Обернувшись назад, Саша встретился глазами со старшим артиллеристом, выглядывавшим из-за обвеса мостика. Мерничний был явно обеспокоен.
«А вот и не пожалеешь, что не снял!» — самоуверенно подумал Саша, увидев свое отражение на бронзовой коробке затвора: в желтоватой, полированной до зеркального блеска, плоскости металла лицо его выглядело старше, мужественнее.
— У орудия! Как видимость? -спросил с мостика незнакомый голос, по интонациям, несомненно, тоже принадлежащий начальнику.
— Видимость преотличная! — думая все об одном и том же, доложил Саша, и Мерничий, в эту минуту тоже занятый одними мыслями с ним, недовольно посмотрел на него сверху.
Конечно, экзамен был не ему, хозяину артиллерии всего корабля, а только лишь одному из его подчиненных, но почему-то очень волновался и сам лейтенант.
— Итак, приступили-с,- сказал Егор Александрович н снова запустил остановленный было секундомер.
Стрельба пошла своим чередом. Дальномерщик дал расстояние до щитов, и только каких-нибудь десять секунд «поколдовал» Мерничий с карандашом в руках над картонным альбомчиком таблицы.
Егор Александрович на минуту отвел взгляд от наводчика и задержал его на старшем артиллеристе, бормочущем быстрым, озабоченным шопотом:
— Ветер… плюс… двенадцать градусов… минус…
В глазах старого практика-артиллериста промелькнуло выражение суровой ласки; все они до единого, теперь управляющие огнем башен, кораблей и целых соединений, прошли через его руки и его кабинет УАО, и он помнил их всех еще и новом, необмятом обмундировании.

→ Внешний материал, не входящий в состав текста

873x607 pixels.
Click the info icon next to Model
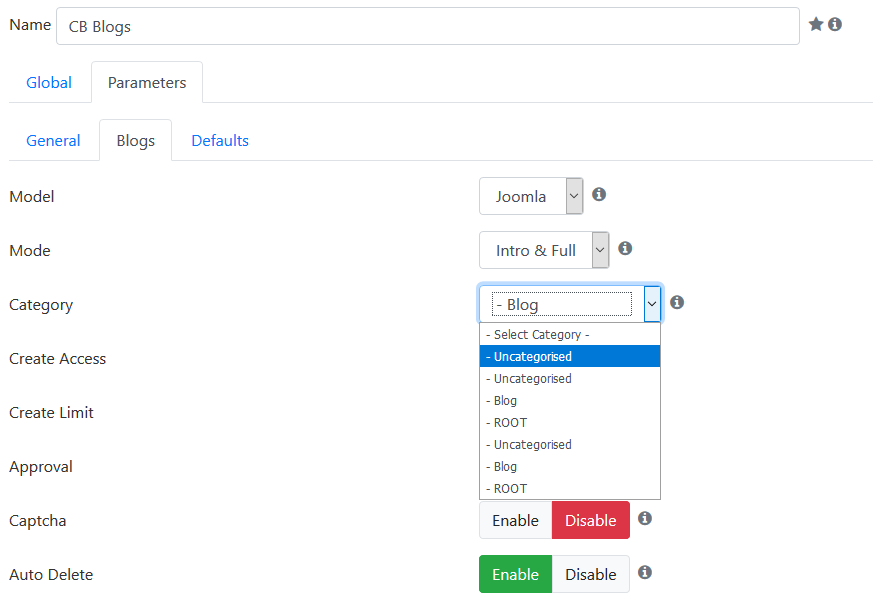point(599,194)
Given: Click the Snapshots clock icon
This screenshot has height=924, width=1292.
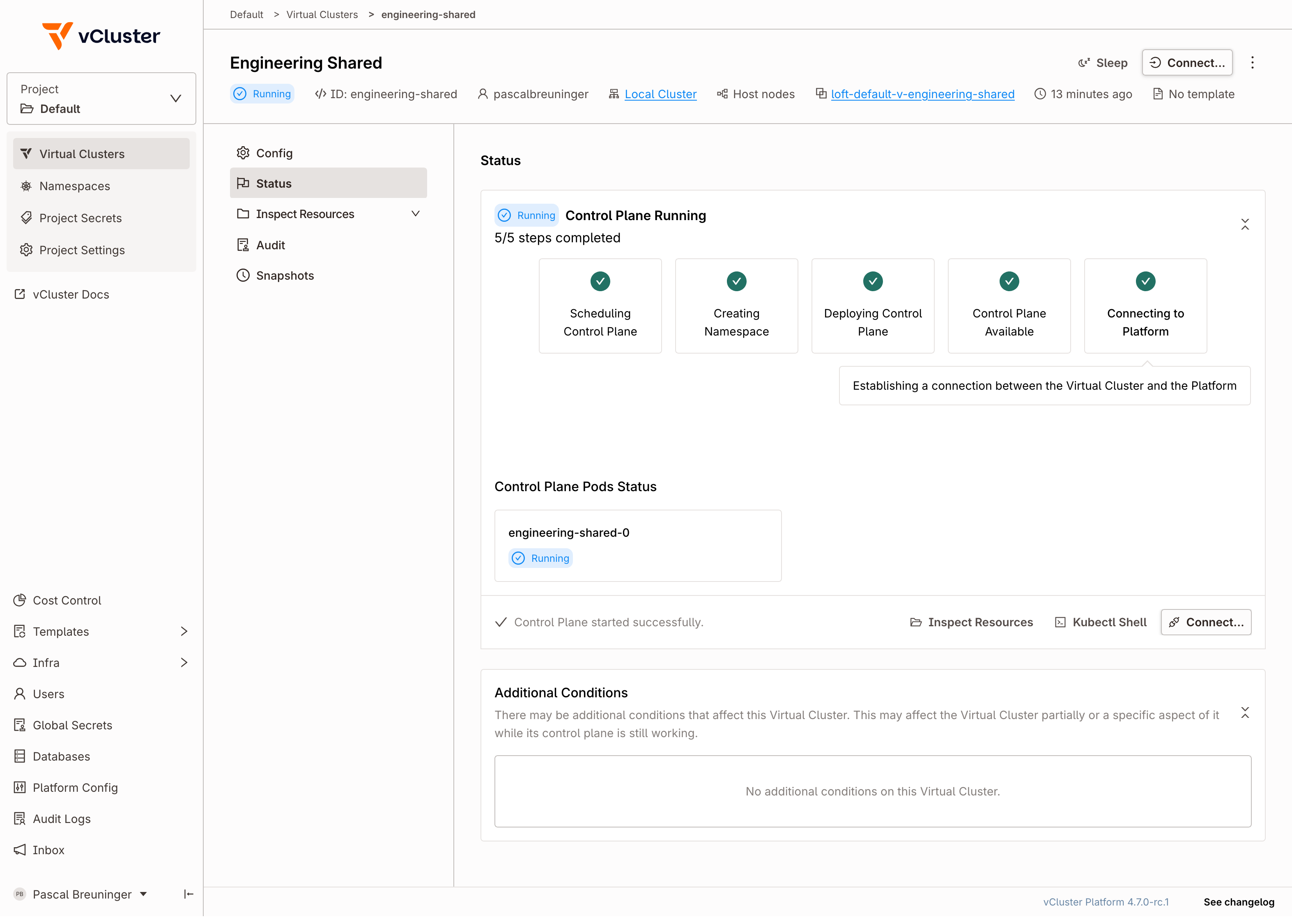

— Прицел восемь, целик пять! — раздельно крикнул Мерничий, пряча таблицы в карман, и опять вздохнул: как же ему нехватало покойного Андрея, вот бы сейчас они вместе и порадовали старика!..
Короткое слаженное движение возникло возле орудия — оно поднялось вверх, повело влево, вправо и замерло, ожидая команды.
— Первое! Ревун!-ровно сказал Мерничий.
Гортанно засипел ревун, и звук выстрела негромко и гулко щелкнул.
Мерничий, волнуясь, и больше всего боясь, что волнение его заметят на мостике, впившись в бинокль, разыскивал у щита белый всплеск.
Всплеска не было. Чувствуя, что он мучительно краснеет и что искать уже больше нечего, потому что столб, видимо, осел где-то далеко вправо или влево, а может быть, даже далеко за горизонтом, Фома Фомич опустил бинокль и наткнулся глазами на прищуренные глаза Хомякова.
Старик улыбался.
— Вот они, молодые-то, хе-хе-хс, Нет всплеска-то, товарищ лейтенант? Я тоже было, как вы, а они прямо в цель. Его только щитком загородило.